Irrgender marriage is a tool the left wants to use to destroy the basis of judeo-chrsitian society.
If civil unions had the same benefits, then I would have no qualms with it. Separate, but equal.
those churches/religions that cannot support marriage of LGBT do not have to marry them.
WRONG.
As soon as Gay marriage is legitimized, the next step will kick in. Every Christian organization will be sued and dogged relentlessly into submission. The law will be used as a sledgehammer to force Christians to accept homosexaulity as normative. To be believe that a man and a woman joined together in matrimony is the only non-sinful expression of human sexaulity will be thought crime in their brave new world.
Don't be fooled.
Andrew Sullivan writes, "and most of us who support marriage equality do so because we admire the stability that marriage gives straights.”
Marriage does not give stability. Marriage is a contract, a ceremony, an act of making a promise to someone else that you will work with them as a partner. Depending on the character of the two individuals, marriage can be as flimsy as cardboard or a real refuge. Character is what lends the marriage stability.
I think so many Americans would like for sexuality to be a private matter, we don't like it shoved in our face every second of the day – OK so some people are "gay", it's a private matter.
And as for marriage – this is something that Americans, mostly men and women seemed to be able to do OK many years ago, but now we can't do it anymore, like having a public celebration of Christmas, we can't say the word "Christmas" in public without someone having to insist that equal time be giving to the holiday of Kwanza. WTF?
So people are gay, most Americans don't want your sexuality shoved in our faces anymore than we want to watch old hetrosexual married couples like Mr. and Mrs. Pat Robertson having sex in public. Sure, old hetrosexual married couples often continue to have sex late in life, but it isn't something I or most Americans want to see or talk about.
There are other subjects beside sex.

Set task 1 —
In the comments on gay marriage, shorten the paragraph that begins "Marriage does not give stability" into a brief list that keeps its main points.
Set task 2 —
Do these statements agree with the comments on gay marriage? Answer yes or no for each, and quote the words that decide it.
(a) One commenter would accept civil unions if they had the same benefits.
(b) Andrew Sullivan says supporters of marriage equality admire the stability marriage gives straights.
(c) The text says most Americans want to talk about the sex lives of old married couples.
Set task 3 —
Write what comes next in the comments on gay marriage, starting after the sentence "There are other subjects beside sex."
The lines that come after this text play no part in this.

Given data —

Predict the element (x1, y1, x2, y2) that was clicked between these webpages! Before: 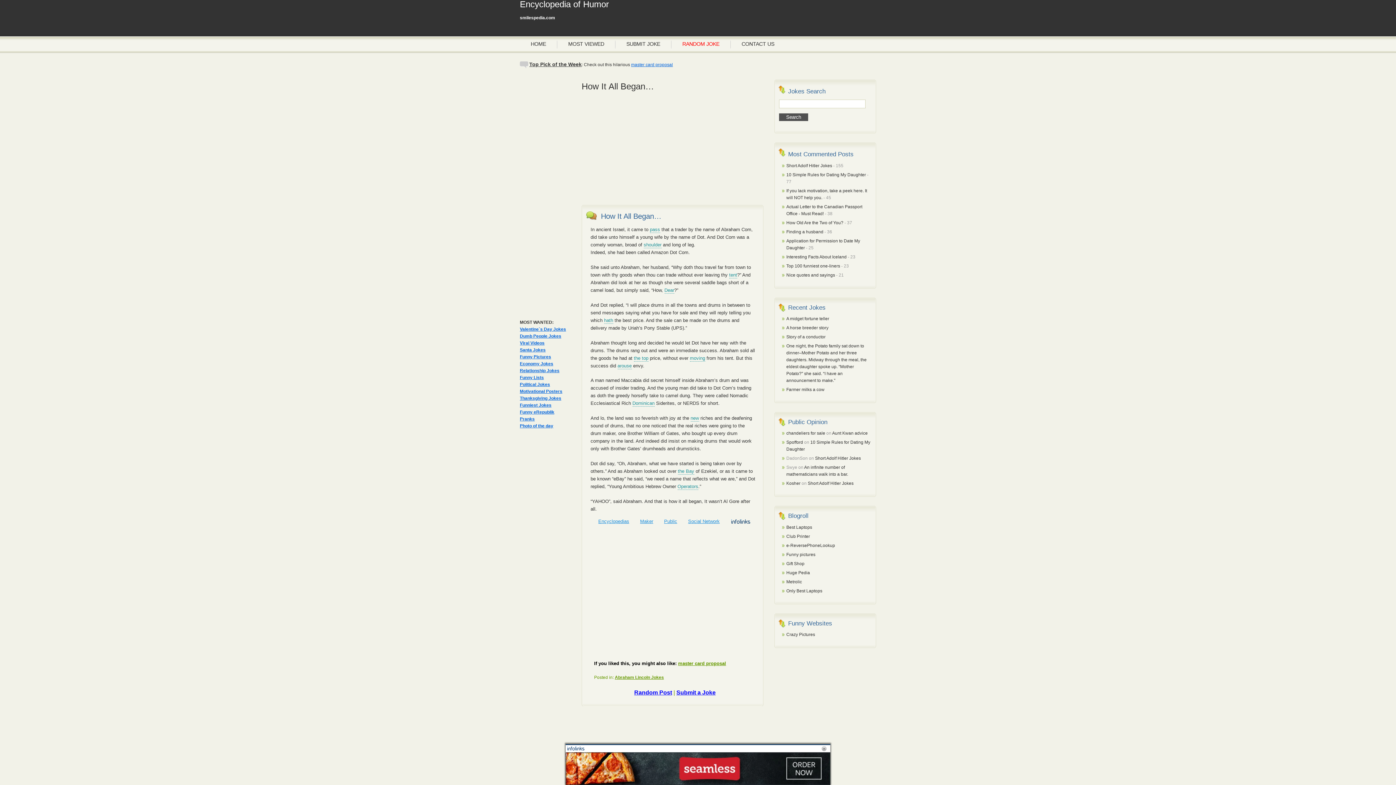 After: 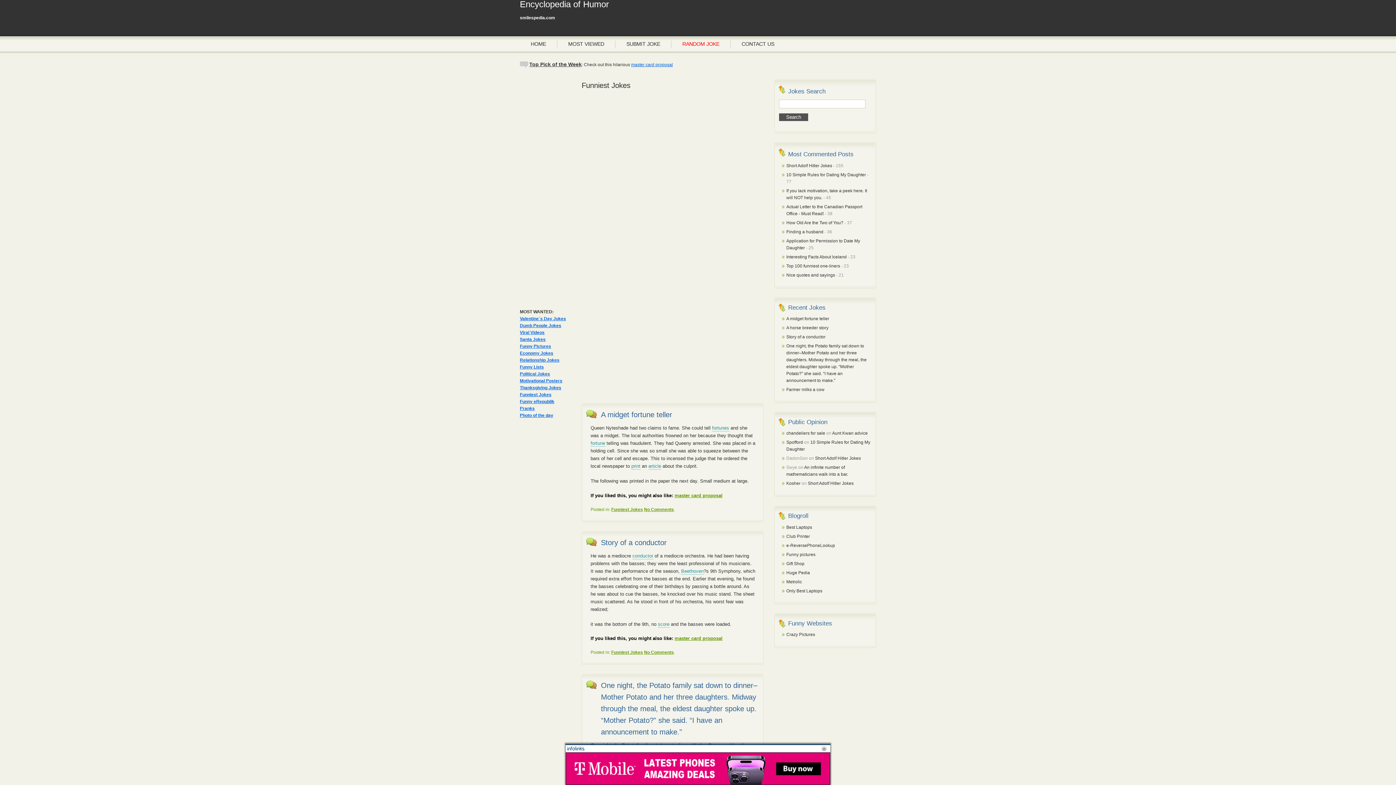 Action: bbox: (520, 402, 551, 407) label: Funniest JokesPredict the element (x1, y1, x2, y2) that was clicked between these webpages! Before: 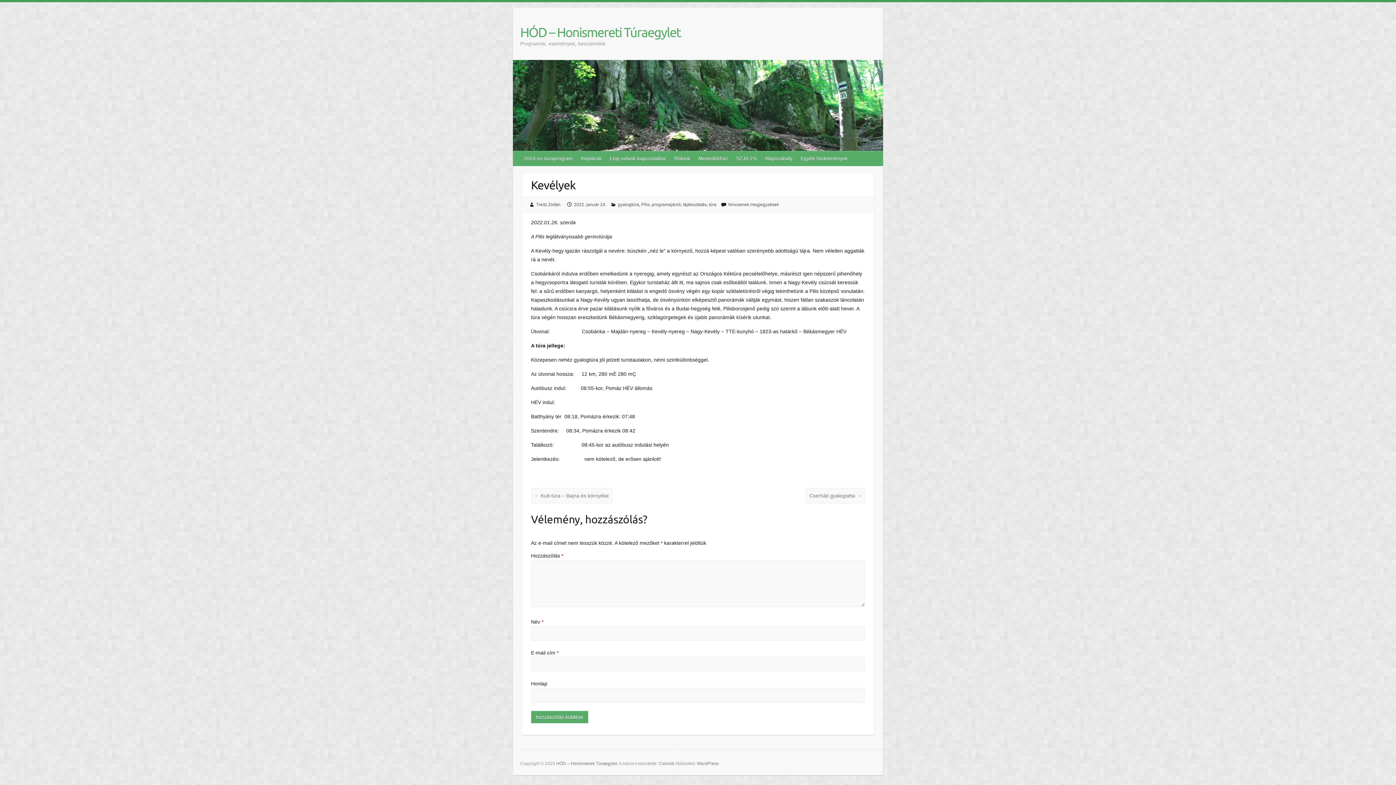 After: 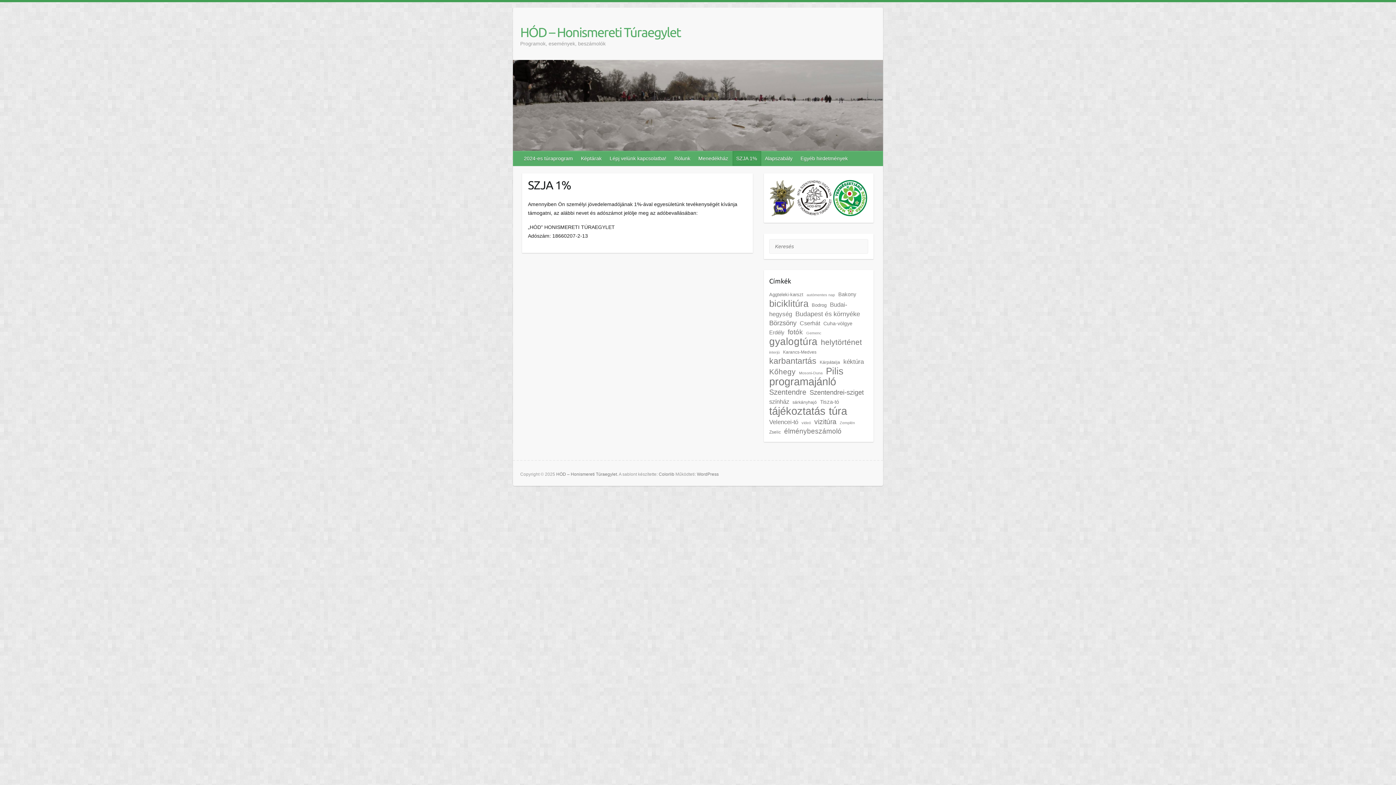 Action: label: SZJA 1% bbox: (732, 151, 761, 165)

Result 1 —
- Marriage does not give stability.
- It is a contract, a ceremony and a promise to work with someone as a partner.
- Depending on the two people's character, it can be as flimsy as cardboard or a real refuge.
- Character is what makes a marriage stable.

Result 2 —
(a) Yes: "If civil unions had the same benefits, then I would have no qualms with it."
(b) Yes: "most of us who support marriage equality do so because we admire the stability that marriage gives straights."
(c) No: "it isn't something I or most Americans want to see or talk about."

Result 3 —
And the Hate Crime bill is an obamanation. All violent crimes of murder are hateful – is it only PC victim groups like gays, lesbians, Latinos, Blacks and Muslims that should be protected under American law for the violent, hateful crimes of attempted murder?
So Charles, does this mean we're NOT getting married?
I know I know. I've already asked Breitbart and a few others to marry me. But I figure if we move to Dearborn it'll be cool
Aw, I guess Mr. Winecoff doesn't fit the mold libs like you put people in; like blacks, whites, the religious, and gays.
Sorry, some people like to think for themselves.
Separate but equal? Come on, Mr. Ehrenstein. Would a man/women/man marriage be acceptable to you? How about three women claiming marriage? How about four men and an underage girl? Or better yet, an arranged Muslim "marriage" that allows a 30 year old male to claim the rights to a 9 year old girl. Is that OK? Are these equal marriages?
Do you see how ridiculous this "separate but equal" claim is? Jim Crow vs Northern, Midwestern and Western states "defacto" segregation was the same. Both were excuses for discrimination based on race. Jim Crow was bad according to people outside the South but "defacto" was OK because segregation was not based on law; but on normal patterns of living. What a crock.
And as to your relationship of 38 years, congrats. It's amazing isn't it that since this country is so bad and so restrictive and so homophopic and so filled with American Puritanism that you and your mate have endured? Why, the way people like Sullivan act it's like the conservatives are itching to get in your bedroom or wherever and stop you from doing what you do with your mate. Nothing could be further from the truth.
Take a gander around the underdeveloped countries and study the family structure that predominate those backward(yes, I said backward)Hell holes. Than take a look at the Western world. Do you think male/female marriages had anything to do with it?
So for the sake of semantics, you will pass over the right to equality. I got it.
And I'm black as well. Race card play denied.
*MissQuinn*
"Shoved in our faces"? I think you've got it wrong. The "Conservative PC" term is "Shoved down our throats."
Of course there are "other siubjects besiedes sex." There's marriage for example. It's not all about sex, you know. But as you persist in seeing gays as "sexual acts" rather than people with complete and complex lives such insight is barred to you.
Then get a civil union and say you're married to your partner.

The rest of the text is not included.